第2427日目 〈『ザ・ライジング』第2章 24/38〉 [小説 ザ・ライジング]

 高村千佳は放課後の補習授業で使う教室の視聴覚設備をざっと確かめると、扉を閉めて事務室から持ち出した鍵を差しこんで施錠した。鍵の掛かる教室――それはとりもなおさず、視聴覚設備のある教室を意味していた。
 階段をおりながら、隣のクラスの担任とのやりとりを思い出して、なんだか心があたたかくなった。楽しかったなあ。彼となら何時間でもずっと話していられそうな気がした。結構いい人なのかなあ、と考えて、ふと思い至った。考えてみれば、あまり話したことってなかったような気がする。職員室での席も離れているし……いろいろ考えてみても、彼と会話を交わした記憶はなかった。それとも、あったのかな。でも、私は覚えてないや。
 三階と二階の間の踊り場でふと、南翼棟一階の廊下をとぼとぼ歩いている一人の男の姿に気がついた。

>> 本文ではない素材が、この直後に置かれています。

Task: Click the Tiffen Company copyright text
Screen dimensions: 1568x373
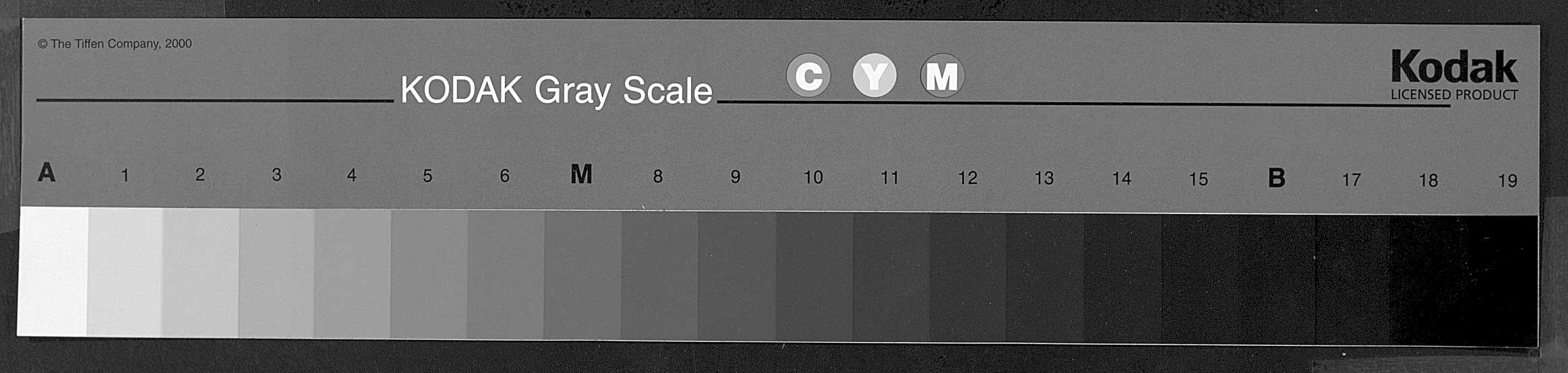Action: pos(115,44)
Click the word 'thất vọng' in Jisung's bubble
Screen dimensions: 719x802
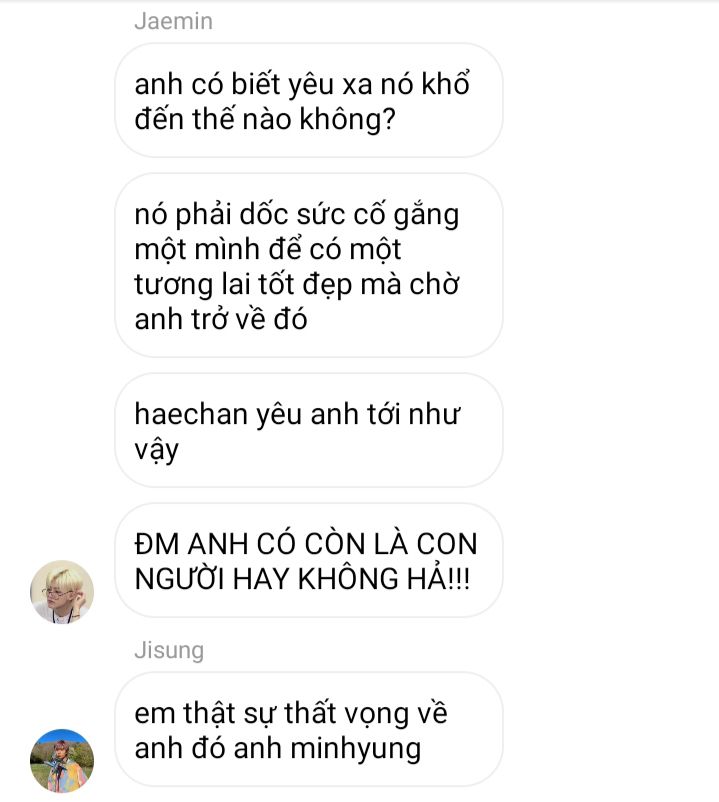click(347, 714)
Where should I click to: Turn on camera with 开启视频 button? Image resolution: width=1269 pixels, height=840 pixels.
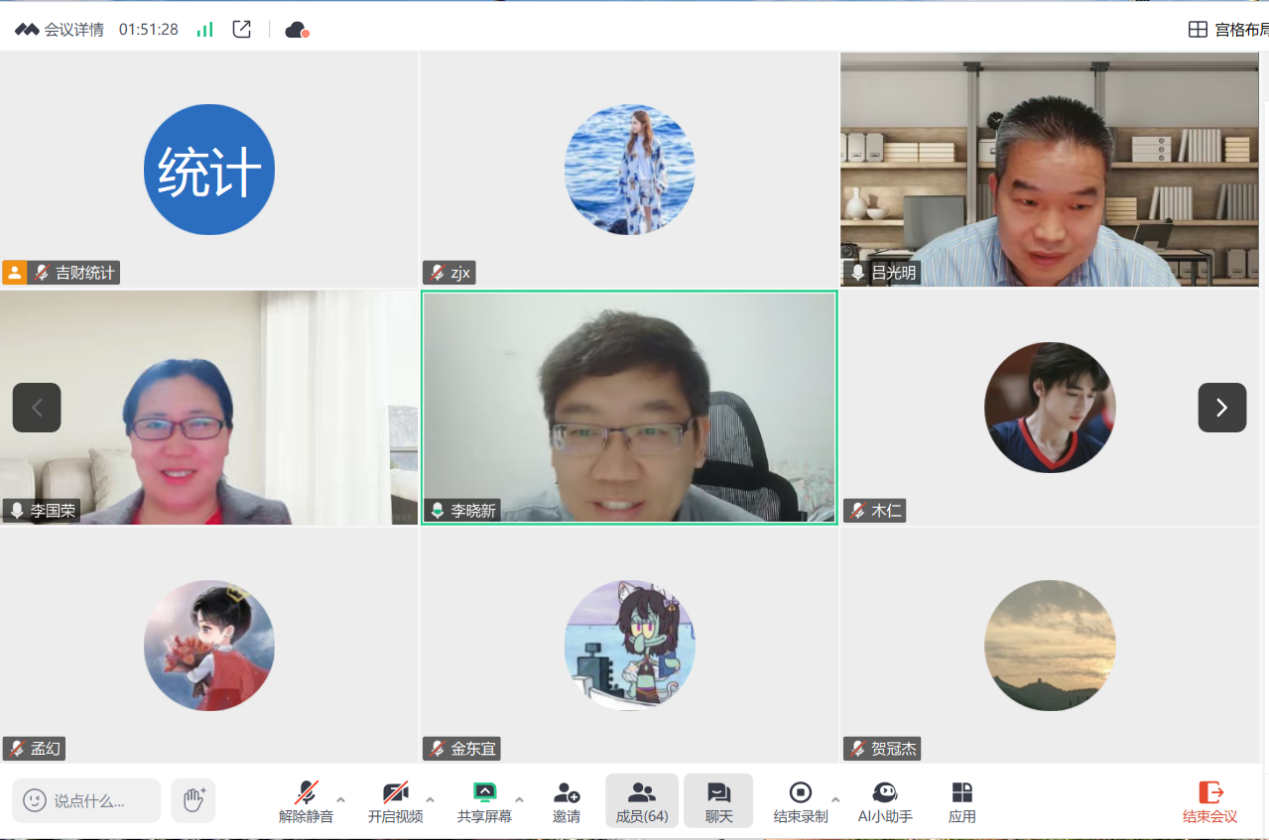pyautogui.click(x=395, y=802)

 あれ、上野先生だ、と高村は思った。ふいに、深町希美の進路のことで話し合わなきゃ、と思い出した。そして――授業ないのかしら?
 見られてはいけない。
 突然にそんな考えが浮かび、壁に背中をぴったりとつけて、膝を少し屈めてあちらの様子を窺った。上野の頭だけが辛うじて見えた。
 上野が保健室の前で足を停めた。気のせいか、あたりを縮こまった風に見まわして、扉を開けるとすばやく体を滑りこませた。扉が閉まるのを見ると、高村は踊り場の窓のそばの手摺りに掌をかけて、じっと保健室を見つめた。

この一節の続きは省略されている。